How to design an Employee Value Proposition that works | Brunswick Group

Defining your Employee Value Proposition

“How can we identify, attract, retain and develop talent today...to ensure continued excellence tomorrow?”

Talent acquisition and retention are at the top of the CEO’s agenda. In PwC’s 2016 Global CEO survey, 75% of CEOs said a skilled, educated and adaptable workforce was a priority. But at the same time, 73% were concerned about the availability of key skills.

Today’s workers must be more agile and adaptable than ever before. Able to meet the needs of the business and its customers now. Ready to adopt new ways of working to reinvent themselves for a digital age. All driven by a shared ambition to play a positive role in society.

An organization's Employee Value Proposition (EVP) is the real experience of working for that organization.
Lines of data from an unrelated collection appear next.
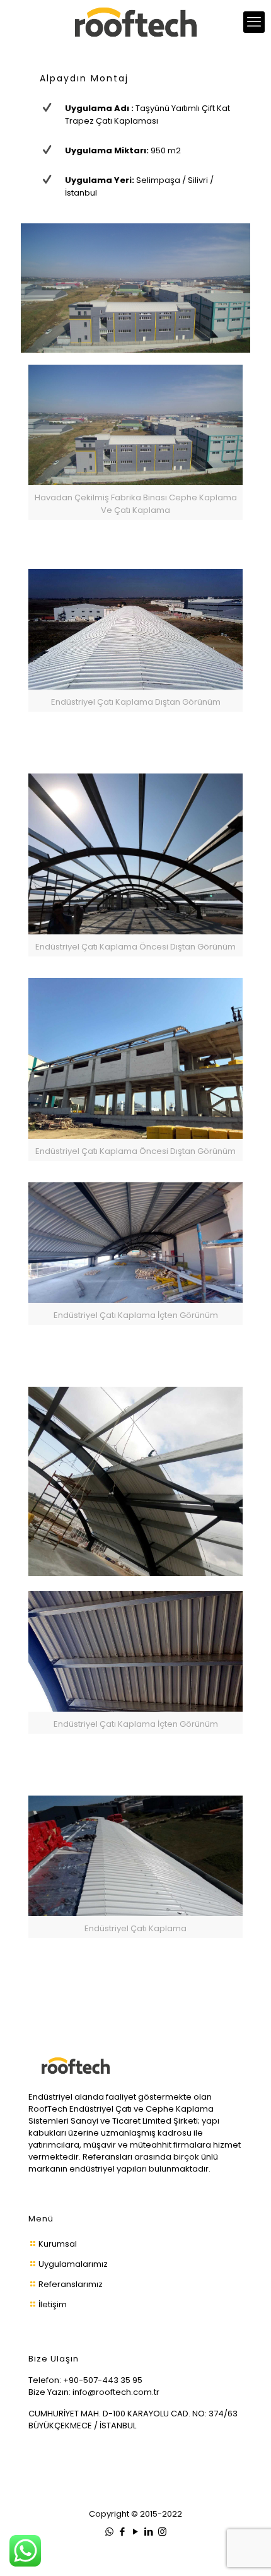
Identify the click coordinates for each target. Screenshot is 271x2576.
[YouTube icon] (136, 2531)
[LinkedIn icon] (149, 2531)
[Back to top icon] (254, 2557)
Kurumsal (57, 2244)
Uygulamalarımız (73, 2264)
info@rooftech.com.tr (115, 2392)
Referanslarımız (70, 2284)
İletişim (52, 2304)
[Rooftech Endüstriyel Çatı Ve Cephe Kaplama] (135, 22)
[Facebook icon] (122, 2531)
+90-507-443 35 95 (102, 2380)
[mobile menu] (254, 22)
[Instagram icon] (162, 2531)
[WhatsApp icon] (109, 2531)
An organization's employer brand is the honest targeted and compelling articulation of the EVP to current and prospective employees.
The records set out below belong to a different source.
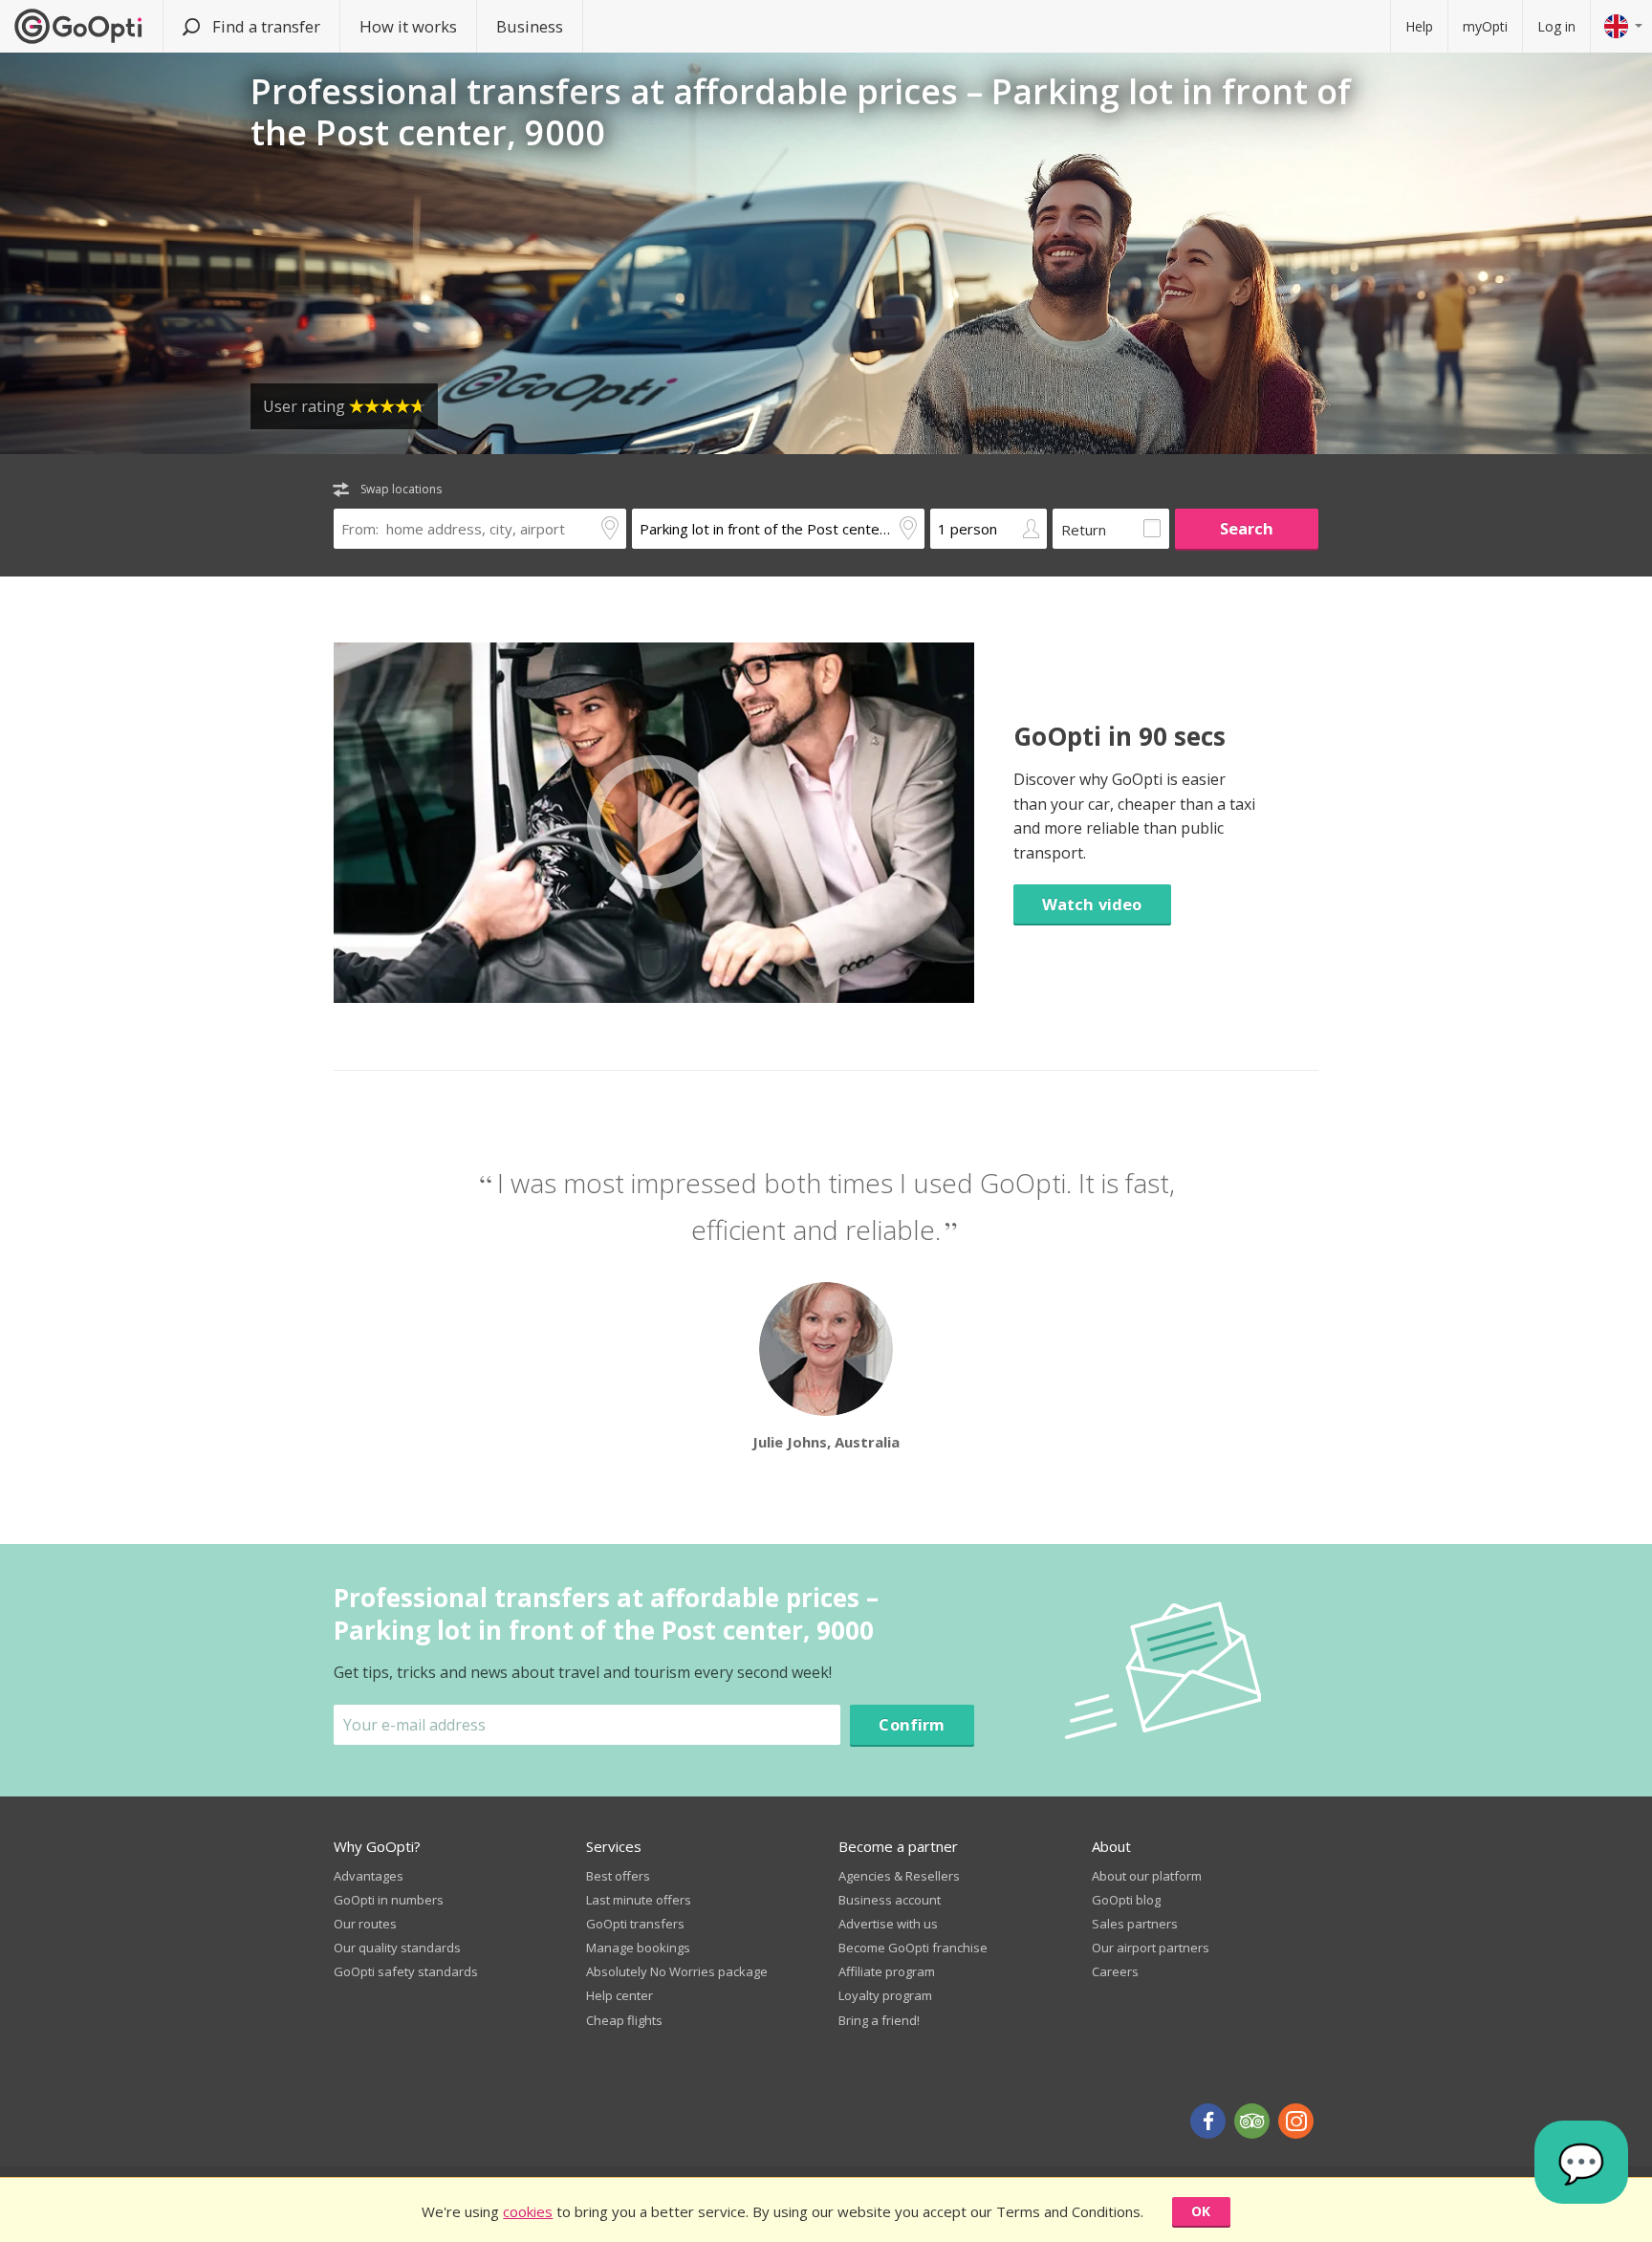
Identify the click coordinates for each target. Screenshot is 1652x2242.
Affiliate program (886, 1971)
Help (1419, 26)
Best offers (618, 1875)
Together, the EVP and employer brand provide a compelling reason for the ‘right’ employees to join you. To stay with you. To develop themselves with you. And to deliver new levels of value for your business, your customers, and everyone who deals with you.

Many EVPs focus only on one dimension of the relationship between employer and employees – the ‘deal’. In other words, what can we as the employer expect from you the employee? And what can you expect in return. We believe the EVP should be multi-dimensional, and should include the following: 

  • DAILY - Is my work for this organisation interesting? Am I doing ‘good things’ for customers’? Do I respect my boss and colleagues? Do I have their respect? Is my workplace safe – physically and mentally?

  • DRIVERS - How does this organisation influence me to ‘do the right things’? Leadership behaviors? Communication? Recognition? Measurement? Systems and processes?

  • DIVERSITY - How does this organisation allow me to ‘come as I am and do what I love’? Do they recognize my uniqueness and the value that brings? Are they open-minded to my and others’ perspectives?

  • DIRECTION - What does this organisation stand for? What’s its worthwhile purpose? Its important place in society? What’s its strategy? How do I play a part in delivering it? Are its values consistent with my own?

  • DEAL - What does this organisation expect of me? What can I expect in return? Pay and benefits? Short- and long-term incentive plans? Career progression? Flexible working?

But in many cases, these are not planned or intentional. Instead they have evolved over time to become ‘the way we do things here’. We believe your EVP should intentionally attract the type of employees you need to succeed.